WHAT IS BEING ASKED ::
In the listing below, a line holding "Translation missing: en.general.search.search" and a line holding "[Instagram] (49, 22)" mark the range. Retype both exactly, with all lines between them.

[[ GIVEN RECORDS open ]]

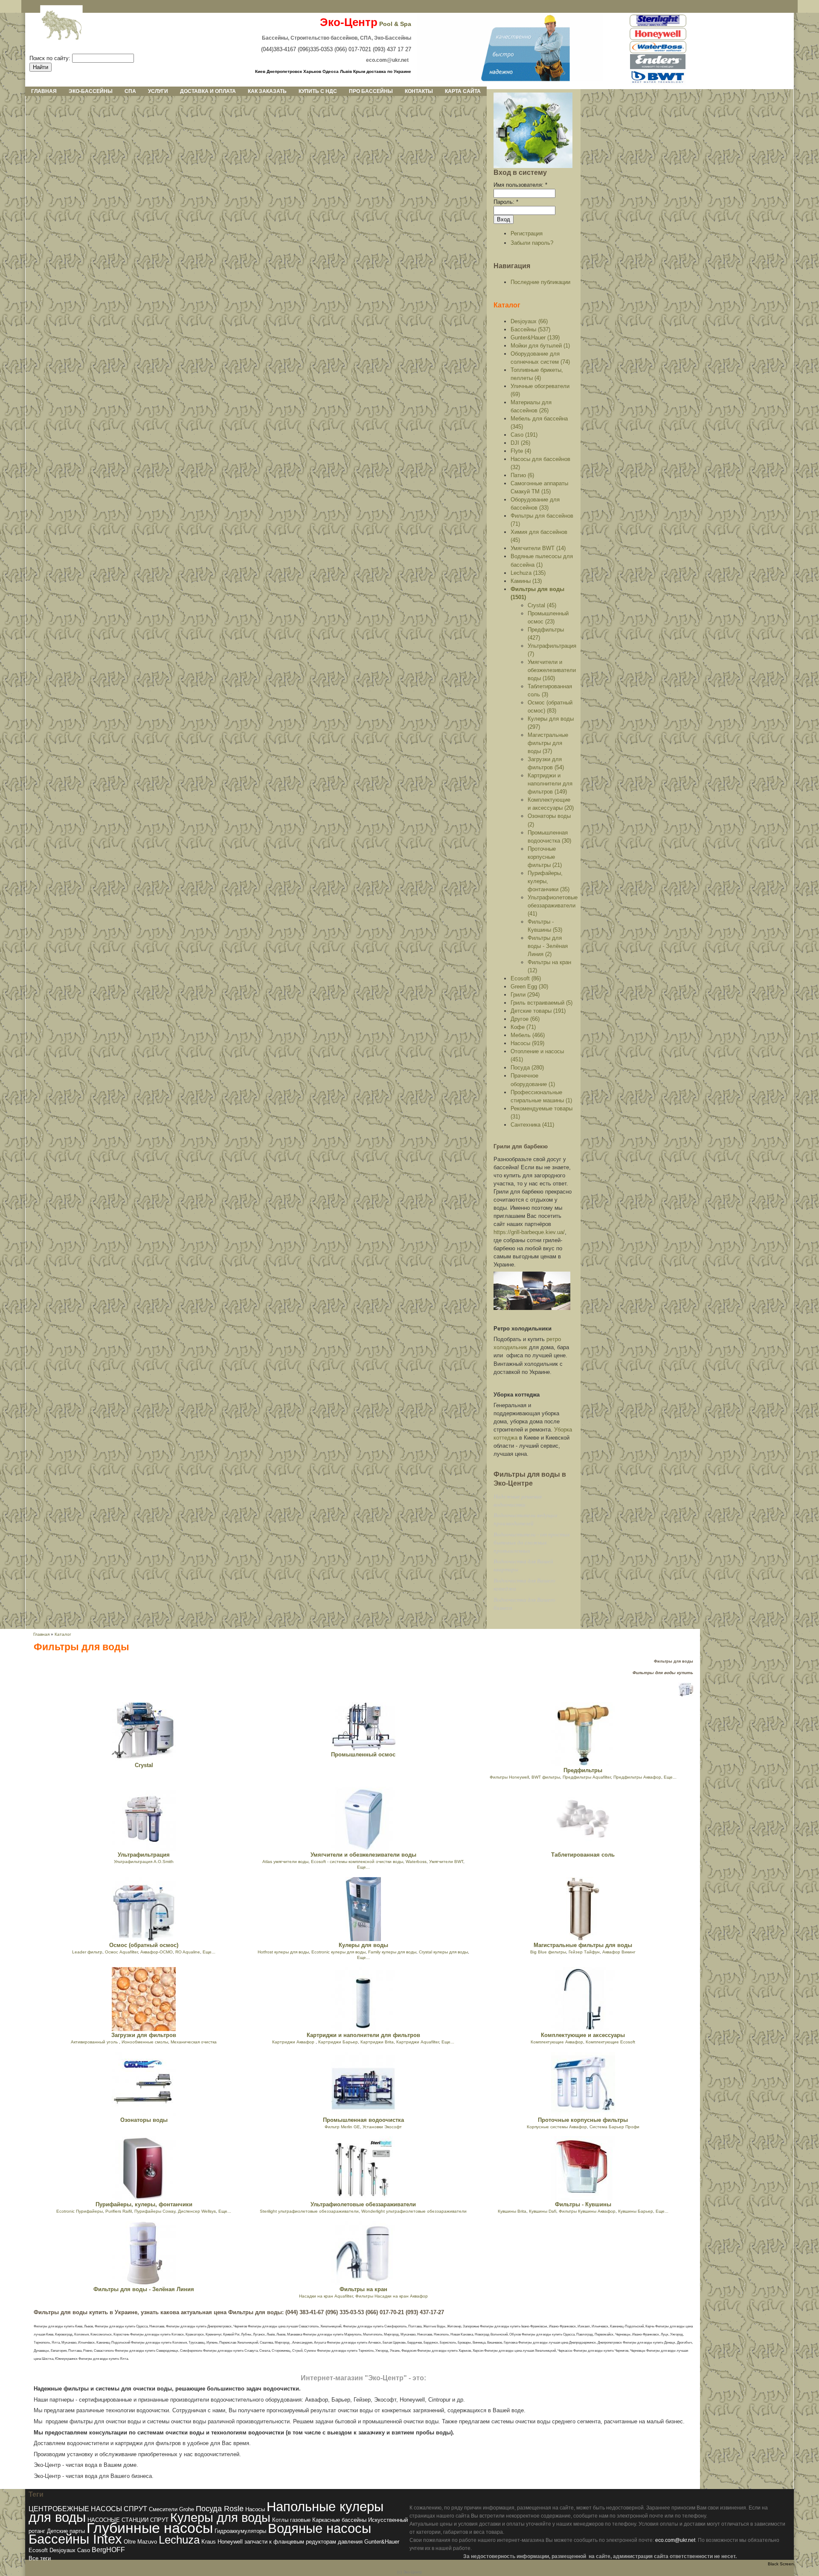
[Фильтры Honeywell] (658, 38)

[[ GIVEN RECORDS closed ]]
[[ GIVEN RECORDS open ]]

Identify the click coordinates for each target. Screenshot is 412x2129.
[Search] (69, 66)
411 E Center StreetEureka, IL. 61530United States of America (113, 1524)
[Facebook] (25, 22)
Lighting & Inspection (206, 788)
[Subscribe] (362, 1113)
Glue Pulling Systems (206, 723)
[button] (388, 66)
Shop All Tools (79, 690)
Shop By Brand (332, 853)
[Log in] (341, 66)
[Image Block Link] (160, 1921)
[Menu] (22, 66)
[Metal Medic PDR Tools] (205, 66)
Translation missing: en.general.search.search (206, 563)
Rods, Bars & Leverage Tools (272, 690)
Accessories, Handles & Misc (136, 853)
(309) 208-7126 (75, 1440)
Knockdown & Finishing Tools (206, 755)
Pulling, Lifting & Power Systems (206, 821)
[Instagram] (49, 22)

[[ GIVEN RECORDS closed ]]
[[ GIVEN RECORDS open ]]

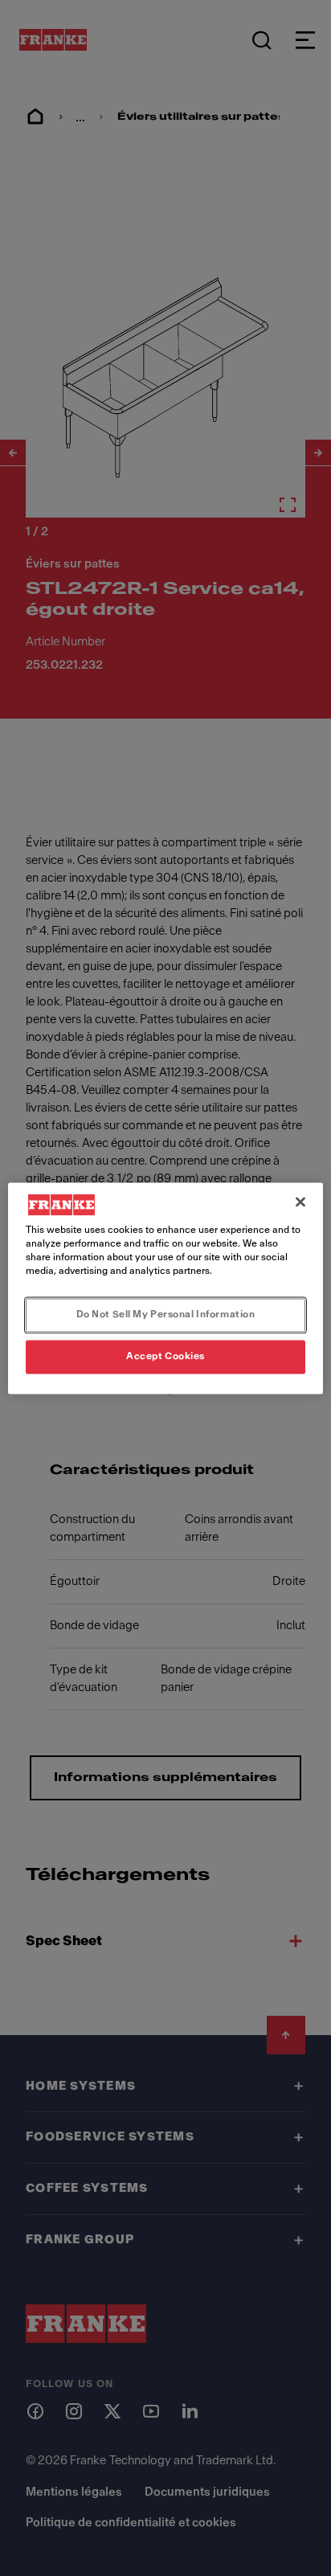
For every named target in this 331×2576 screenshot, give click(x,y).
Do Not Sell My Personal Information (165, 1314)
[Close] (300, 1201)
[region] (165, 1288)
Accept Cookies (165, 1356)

[[ GIVEN RECORDS closed ]]

ANSWER BELOW ::
Translation missing: en.general.search.search (206, 563)
Rods, Bars & Leverage Tools (272, 690)
Accessories, Handles & Misc (136, 853)
(309) 208-7126 (75, 1440)
Knockdown & Finishing Tools (206, 755)
Pulling, Lifting & Power Systems (206, 821)
[Instagram] (49, 22)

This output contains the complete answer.